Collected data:
# # #

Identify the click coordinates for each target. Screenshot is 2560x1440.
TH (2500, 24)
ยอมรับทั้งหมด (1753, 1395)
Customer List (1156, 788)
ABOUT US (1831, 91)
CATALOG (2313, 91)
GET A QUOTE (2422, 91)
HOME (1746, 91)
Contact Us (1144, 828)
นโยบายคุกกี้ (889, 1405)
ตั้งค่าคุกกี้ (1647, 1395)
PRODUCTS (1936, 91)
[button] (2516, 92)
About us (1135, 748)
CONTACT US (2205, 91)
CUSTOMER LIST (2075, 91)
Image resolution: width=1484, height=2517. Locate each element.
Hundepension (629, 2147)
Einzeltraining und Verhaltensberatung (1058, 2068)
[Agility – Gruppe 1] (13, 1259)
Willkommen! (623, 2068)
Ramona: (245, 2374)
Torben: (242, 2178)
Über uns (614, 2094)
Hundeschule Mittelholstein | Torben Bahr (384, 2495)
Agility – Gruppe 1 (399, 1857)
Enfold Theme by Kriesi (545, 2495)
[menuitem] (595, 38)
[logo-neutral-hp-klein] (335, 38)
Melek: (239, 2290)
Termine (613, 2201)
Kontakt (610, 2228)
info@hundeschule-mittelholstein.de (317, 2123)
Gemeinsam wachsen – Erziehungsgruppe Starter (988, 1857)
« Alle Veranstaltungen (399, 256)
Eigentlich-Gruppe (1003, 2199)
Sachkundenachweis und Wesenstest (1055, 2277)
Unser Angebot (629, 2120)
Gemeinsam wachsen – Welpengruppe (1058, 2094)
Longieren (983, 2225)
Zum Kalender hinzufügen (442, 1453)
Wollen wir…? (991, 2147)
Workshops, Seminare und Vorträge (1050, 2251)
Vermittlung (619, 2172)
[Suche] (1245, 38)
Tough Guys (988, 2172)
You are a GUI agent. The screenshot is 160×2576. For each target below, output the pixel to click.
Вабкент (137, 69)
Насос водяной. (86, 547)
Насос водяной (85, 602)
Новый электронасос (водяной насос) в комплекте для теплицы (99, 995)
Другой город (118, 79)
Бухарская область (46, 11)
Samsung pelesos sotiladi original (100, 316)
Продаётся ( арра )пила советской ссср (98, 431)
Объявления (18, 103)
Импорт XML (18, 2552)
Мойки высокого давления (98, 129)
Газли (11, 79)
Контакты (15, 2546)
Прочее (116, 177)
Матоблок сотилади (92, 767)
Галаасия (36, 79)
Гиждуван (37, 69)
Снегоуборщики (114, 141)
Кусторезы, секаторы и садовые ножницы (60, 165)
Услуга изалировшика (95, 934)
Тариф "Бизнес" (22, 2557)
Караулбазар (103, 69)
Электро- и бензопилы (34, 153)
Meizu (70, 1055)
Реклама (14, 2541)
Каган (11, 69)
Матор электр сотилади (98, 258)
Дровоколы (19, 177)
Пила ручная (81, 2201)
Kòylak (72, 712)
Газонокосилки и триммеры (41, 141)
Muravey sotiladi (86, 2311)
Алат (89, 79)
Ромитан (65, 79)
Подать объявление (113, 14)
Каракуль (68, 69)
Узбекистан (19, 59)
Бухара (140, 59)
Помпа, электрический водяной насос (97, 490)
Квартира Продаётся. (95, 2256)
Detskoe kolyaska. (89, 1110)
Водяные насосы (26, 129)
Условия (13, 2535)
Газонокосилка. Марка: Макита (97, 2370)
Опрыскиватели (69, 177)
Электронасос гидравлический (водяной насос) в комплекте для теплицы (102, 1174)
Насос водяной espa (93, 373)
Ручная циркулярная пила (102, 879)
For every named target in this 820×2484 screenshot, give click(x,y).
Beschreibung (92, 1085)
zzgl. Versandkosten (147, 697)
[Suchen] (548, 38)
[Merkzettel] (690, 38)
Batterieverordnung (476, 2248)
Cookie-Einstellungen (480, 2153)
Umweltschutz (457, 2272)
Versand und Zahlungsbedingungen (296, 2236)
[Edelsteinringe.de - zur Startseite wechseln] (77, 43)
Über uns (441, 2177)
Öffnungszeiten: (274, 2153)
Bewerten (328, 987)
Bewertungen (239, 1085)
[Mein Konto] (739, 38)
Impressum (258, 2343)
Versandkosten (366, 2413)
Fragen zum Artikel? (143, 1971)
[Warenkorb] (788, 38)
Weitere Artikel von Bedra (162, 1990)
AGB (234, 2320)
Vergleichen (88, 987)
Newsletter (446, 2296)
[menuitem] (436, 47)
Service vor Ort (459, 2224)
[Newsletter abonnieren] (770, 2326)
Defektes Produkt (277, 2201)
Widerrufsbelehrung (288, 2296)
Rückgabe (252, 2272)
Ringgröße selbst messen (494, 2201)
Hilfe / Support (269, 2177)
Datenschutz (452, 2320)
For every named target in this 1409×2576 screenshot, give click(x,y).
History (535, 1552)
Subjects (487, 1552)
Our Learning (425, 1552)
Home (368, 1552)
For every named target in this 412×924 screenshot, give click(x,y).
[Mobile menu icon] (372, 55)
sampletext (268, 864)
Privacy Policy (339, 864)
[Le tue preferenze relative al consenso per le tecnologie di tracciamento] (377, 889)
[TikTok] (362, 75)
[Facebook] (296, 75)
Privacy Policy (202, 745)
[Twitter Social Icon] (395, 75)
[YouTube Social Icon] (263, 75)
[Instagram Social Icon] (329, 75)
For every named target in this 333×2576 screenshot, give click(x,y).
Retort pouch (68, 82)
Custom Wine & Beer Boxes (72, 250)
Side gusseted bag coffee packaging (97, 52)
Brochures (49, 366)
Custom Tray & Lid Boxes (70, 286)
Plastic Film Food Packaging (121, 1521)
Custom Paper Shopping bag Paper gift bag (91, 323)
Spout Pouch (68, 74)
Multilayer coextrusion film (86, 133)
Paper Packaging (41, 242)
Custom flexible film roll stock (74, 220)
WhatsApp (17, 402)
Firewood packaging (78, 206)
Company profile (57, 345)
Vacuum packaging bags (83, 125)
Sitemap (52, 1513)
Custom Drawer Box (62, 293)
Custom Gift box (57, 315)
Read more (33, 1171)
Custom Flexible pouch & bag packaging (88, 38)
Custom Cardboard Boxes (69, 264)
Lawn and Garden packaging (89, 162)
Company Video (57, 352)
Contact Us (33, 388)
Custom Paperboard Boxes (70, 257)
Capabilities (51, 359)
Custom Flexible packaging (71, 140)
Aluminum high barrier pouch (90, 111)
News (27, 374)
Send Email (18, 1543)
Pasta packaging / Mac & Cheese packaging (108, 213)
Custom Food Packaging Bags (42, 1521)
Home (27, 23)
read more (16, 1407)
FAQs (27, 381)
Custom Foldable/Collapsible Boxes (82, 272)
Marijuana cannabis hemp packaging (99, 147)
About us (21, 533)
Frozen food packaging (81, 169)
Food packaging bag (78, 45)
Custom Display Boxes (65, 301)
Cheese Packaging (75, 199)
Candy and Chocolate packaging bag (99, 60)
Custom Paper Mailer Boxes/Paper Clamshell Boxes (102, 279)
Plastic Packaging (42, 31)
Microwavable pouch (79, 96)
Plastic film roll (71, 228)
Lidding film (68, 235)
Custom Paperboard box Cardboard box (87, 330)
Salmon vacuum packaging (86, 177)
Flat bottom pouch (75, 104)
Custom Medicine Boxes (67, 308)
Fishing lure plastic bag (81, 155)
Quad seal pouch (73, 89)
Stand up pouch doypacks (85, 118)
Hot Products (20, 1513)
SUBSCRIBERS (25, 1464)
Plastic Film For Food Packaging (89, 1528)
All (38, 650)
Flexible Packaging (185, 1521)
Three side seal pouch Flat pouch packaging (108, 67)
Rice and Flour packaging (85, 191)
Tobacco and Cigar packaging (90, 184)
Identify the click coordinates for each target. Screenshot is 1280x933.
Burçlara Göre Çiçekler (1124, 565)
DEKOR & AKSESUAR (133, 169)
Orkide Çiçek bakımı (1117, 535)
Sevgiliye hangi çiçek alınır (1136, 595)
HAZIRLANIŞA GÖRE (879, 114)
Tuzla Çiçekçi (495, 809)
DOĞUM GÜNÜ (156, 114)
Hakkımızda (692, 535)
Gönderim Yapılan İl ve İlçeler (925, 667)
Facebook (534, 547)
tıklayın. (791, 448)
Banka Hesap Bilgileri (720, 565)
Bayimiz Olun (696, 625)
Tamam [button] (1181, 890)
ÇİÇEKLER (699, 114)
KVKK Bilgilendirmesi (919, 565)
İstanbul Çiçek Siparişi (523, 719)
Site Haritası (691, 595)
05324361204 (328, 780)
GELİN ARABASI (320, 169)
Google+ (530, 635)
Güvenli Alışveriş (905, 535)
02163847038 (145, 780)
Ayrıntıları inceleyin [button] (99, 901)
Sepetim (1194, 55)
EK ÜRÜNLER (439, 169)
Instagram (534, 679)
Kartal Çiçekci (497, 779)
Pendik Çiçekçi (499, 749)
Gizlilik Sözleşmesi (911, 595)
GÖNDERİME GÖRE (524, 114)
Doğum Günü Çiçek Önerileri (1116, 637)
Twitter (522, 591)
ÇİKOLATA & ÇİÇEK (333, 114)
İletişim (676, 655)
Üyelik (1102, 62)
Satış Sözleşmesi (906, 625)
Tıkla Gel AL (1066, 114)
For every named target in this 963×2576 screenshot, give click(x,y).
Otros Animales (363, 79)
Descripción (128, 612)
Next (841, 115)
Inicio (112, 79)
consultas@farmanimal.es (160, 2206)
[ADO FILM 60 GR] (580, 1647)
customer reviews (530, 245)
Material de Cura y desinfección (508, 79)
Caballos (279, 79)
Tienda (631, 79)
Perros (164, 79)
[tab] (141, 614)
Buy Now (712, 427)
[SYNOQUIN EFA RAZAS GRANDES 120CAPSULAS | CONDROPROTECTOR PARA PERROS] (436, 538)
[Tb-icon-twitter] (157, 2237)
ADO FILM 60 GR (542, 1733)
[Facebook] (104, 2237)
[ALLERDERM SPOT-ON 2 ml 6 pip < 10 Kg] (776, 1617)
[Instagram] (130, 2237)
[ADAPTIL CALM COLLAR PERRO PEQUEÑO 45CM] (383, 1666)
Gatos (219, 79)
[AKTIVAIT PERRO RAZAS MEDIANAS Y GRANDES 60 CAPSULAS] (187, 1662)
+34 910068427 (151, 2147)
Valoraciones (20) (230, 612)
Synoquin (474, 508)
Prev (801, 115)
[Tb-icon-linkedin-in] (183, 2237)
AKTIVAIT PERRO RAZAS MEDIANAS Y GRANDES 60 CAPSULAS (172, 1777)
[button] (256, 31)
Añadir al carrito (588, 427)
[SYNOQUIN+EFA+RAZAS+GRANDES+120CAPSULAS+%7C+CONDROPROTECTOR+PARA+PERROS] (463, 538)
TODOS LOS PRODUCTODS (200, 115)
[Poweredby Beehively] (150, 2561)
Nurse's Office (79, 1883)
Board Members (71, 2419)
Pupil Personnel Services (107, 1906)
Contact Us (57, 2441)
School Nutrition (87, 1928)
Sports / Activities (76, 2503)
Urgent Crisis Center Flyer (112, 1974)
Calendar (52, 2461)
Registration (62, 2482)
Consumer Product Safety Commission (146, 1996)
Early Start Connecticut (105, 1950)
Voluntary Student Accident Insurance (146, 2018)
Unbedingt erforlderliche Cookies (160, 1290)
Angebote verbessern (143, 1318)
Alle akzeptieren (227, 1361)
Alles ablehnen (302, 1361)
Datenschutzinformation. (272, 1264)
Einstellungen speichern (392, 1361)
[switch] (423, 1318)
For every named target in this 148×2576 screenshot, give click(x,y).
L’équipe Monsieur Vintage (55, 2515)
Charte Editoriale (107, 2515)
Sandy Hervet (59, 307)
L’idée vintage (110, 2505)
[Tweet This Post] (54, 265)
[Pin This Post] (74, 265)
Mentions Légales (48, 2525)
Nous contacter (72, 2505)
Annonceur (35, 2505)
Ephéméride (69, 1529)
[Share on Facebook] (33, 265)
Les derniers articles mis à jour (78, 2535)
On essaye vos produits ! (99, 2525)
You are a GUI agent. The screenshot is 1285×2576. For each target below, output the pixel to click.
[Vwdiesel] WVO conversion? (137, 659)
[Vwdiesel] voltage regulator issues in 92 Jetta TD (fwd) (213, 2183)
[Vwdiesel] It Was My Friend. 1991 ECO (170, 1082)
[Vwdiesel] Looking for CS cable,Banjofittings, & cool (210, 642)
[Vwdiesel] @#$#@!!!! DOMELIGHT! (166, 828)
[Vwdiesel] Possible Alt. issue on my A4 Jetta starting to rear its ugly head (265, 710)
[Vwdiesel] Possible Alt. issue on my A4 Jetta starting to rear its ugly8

# # #

Print exactly the lines above from the one with "ตั้งค่าคุกกี้ (1647, 1395)" to the one with "Ромитан (65, 79)", including both.

| Reply |
ตั้งค่าคุกกี้ (1647, 1395)
PRODUCTS (1936, 91)
[button] (2516, 92)
About us (1135, 748)
CONTACT US (2205, 91)
CUSTOMER LIST (2075, 91)
Image resolution: width=1484, height=2517. Locate each element.
Hundepension (629, 2147)
Einzeltraining und Verhaltensberatung (1058, 2068)
[Agility – Gruppe 1] (13, 1259)
Willkommen! (623, 2068)
Ramona: (245, 2374)
Torben: (242, 2178)
Über uns (614, 2094)
Hundeschule Mittelholstein | Torben Bahr (384, 2495)
Agility – Gruppe 1 (399, 1857)
Enfold Theme by Kriesi (545, 2495)
[menuitem] (595, 38)
[logo-neutral-hp-klein] (335, 38)
Melek: (239, 2290)
Termine (613, 2201)
Kontakt (610, 2228)
info@hundeschule-mittelholstein.de (317, 2123)
Gemeinsam wachsen – Erziehungsgruppe Starter (988, 1857)
« Alle Veranstaltungen (399, 256)
Eigentlich-Gruppe (1003, 2199)
Sachkundenachweis und Wesenstest (1055, 2277)
Unser Angebot (629, 2120)
Gemeinsam wachsen – Welpengruppe (1058, 2094)
Longieren (983, 2225)
Zum Kalender hinzufügen (442, 1453)
Wollen wir…? (991, 2147)
Workshops, Seminare und Vorträge (1050, 2251)
Vermittlung (619, 2172)
[Suche] (1245, 38)
Tough Guys (988, 2172)
You are a GUI agent. The screenshot is 160×2576. For each target below, output the pixel to click.
Вабкент (137, 69)
Насос водяной. (86, 547)
Насос водяной (85, 602)
Новый электронасос (водяной насос) в комплекте для теплицы (99, 995)
Другой город (118, 79)
Бухарская область (46, 11)
Samsung pelesos sotiladi original (100, 316)
Продаётся ( арра )пила советской ссср (98, 431)
Объявления (18, 103)
Импорт XML (18, 2552)
Мойки высокого давления (98, 129)
Газли (11, 79)
Контакты (15, 2546)
Прочее (116, 177)
Матоблок сотилади (92, 767)
Галаасия (36, 79)
Гиждуван (37, 69)
Снегоуборщики (114, 141)
Кусторезы, секаторы и садовые ножницы (60, 165)
Услуга изалировшика (95, 934)
Тариф "Бизнес" (22, 2557)
Караулбазар (103, 69)
Электро- и бензопилы (34, 153)
Meizu (70, 1055)
Реклама (14, 2541)
Каган (11, 69)
Матор электр сотилади (98, 258)
Дровоколы (19, 177)
Пила ручная (81, 2201)
Kòylak (72, 712)
Газонокосилки и триммеры (41, 141)
Muravey sotiladi (86, 2311)
Алат (89, 79)
Ромитан (65, 79)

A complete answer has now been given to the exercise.